In NRW kaum ein FSME-Risiko
142 Kreise in Deutschland gelten als FSME-Risikiogebiete. In NRW besteht kaum eine Gefahr durch Zeckenisse an der Hirnhautentzünding zu erkranken.

Eine FSME-Impfung wird nur für Personen empfohlen, die in FSME-Risikogebieten Zecken ausgesetzt sind. In Deutschland besteht weiterhin vor allem in Baden-Württemberg und Bayern, in Südhessen und im südöstlichen Thüringen ein Risiko, sich durch Zecken mit dem FSME-Virus zu infizieren. Insgesamt sind aktuell 142 Kreise als Risikogebiete definiert. In fast allen Bundesländern wurden 2013 allerdings vereinzelte FSME-Fälle beobachtet.
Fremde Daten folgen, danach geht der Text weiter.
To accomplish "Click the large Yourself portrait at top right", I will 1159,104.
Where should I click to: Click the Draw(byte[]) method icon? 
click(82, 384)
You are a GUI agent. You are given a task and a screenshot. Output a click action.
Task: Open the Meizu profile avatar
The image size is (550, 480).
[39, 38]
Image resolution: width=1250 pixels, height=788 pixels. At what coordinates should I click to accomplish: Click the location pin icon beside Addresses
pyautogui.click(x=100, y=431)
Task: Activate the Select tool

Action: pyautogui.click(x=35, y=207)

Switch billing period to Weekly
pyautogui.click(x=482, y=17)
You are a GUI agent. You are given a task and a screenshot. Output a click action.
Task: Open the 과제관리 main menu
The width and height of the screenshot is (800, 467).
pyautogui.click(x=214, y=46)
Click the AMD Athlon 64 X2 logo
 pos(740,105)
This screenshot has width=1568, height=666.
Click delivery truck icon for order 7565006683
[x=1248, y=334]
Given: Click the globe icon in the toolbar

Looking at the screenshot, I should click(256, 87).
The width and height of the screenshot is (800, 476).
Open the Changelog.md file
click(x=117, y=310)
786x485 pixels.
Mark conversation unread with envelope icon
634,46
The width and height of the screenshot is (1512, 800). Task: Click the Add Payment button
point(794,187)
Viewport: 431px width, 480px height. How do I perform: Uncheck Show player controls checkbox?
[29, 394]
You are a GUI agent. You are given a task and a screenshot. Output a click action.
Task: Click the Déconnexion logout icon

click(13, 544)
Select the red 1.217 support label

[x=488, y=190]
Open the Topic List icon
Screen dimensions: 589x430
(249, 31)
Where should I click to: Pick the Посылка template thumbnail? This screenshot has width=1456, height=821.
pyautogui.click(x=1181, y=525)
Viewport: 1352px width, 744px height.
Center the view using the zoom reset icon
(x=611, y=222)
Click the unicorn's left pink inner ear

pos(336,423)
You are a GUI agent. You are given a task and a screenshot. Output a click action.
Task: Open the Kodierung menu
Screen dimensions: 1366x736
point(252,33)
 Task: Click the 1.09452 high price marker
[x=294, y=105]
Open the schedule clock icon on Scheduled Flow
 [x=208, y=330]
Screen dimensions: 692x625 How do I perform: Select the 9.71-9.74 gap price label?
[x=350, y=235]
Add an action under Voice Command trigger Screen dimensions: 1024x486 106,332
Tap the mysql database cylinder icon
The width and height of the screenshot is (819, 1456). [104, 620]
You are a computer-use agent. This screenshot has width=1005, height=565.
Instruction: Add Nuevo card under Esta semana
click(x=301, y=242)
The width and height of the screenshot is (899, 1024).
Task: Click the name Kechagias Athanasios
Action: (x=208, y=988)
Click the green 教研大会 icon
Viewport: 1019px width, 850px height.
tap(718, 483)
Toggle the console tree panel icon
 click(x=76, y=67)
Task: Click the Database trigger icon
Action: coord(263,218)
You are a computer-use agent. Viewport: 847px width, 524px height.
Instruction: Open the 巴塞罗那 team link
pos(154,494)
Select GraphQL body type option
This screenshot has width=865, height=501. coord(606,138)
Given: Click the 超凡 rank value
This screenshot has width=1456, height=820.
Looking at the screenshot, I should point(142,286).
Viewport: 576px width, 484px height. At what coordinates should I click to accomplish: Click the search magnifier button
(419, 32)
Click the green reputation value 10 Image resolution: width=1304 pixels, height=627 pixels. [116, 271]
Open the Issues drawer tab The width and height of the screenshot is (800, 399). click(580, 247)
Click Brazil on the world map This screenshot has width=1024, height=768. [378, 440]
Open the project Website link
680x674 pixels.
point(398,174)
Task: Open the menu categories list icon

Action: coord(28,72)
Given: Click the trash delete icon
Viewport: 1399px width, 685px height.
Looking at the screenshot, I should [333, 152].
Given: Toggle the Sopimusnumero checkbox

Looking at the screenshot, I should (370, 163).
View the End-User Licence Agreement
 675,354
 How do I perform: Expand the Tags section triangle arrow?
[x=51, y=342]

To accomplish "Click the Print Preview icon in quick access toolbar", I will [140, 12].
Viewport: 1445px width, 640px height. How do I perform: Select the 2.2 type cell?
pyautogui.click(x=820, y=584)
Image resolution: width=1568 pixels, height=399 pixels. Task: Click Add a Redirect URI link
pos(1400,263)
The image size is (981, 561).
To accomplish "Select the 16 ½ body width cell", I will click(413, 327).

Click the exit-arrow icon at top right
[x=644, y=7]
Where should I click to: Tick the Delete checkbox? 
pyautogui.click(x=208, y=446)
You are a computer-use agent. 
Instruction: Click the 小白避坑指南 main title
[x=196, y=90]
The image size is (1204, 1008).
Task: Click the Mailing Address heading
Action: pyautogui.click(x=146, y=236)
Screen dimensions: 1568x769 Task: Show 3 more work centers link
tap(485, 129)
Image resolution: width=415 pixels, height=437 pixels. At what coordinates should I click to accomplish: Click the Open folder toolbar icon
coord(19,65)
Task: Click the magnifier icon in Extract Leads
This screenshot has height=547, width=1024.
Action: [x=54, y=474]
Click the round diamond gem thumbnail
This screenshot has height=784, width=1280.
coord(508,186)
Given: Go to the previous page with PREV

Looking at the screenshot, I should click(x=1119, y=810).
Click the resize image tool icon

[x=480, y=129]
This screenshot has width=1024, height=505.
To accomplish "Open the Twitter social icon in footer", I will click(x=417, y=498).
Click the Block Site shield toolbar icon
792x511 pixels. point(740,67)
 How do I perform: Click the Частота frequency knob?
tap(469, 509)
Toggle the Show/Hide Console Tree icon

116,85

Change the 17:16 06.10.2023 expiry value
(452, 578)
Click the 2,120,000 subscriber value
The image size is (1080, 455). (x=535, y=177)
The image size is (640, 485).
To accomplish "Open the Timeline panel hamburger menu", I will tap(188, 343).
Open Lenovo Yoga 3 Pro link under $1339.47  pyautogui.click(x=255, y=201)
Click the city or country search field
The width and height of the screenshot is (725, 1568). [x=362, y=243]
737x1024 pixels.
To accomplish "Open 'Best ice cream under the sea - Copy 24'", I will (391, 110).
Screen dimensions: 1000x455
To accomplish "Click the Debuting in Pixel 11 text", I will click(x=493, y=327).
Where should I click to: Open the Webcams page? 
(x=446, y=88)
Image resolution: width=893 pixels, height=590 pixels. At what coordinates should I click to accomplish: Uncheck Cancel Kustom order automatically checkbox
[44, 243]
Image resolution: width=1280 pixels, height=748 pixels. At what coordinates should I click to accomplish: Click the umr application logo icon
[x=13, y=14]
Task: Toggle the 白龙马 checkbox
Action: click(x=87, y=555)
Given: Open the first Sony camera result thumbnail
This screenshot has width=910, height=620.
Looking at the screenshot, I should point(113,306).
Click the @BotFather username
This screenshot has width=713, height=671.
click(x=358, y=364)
Dazu zählen auch drei Fälle in NRW - im Stadtkreis Solingen, im Rhein-Sieg-Kreis und im Landkreis Steinfurt.

Die Frühsommer-Meningoenzephalitis (FSME; englisch tick-borne encephalitis, TBE) ist eine durch das FSME-Virus ausgelöste Erkrankung, die mit grippeähnlichen Symptomen, Fieber und bei einem Teil der Patienten mit einer Meningoenzephalitis, der Entzündung von Gehirn und Hirnhäuten, verläuft.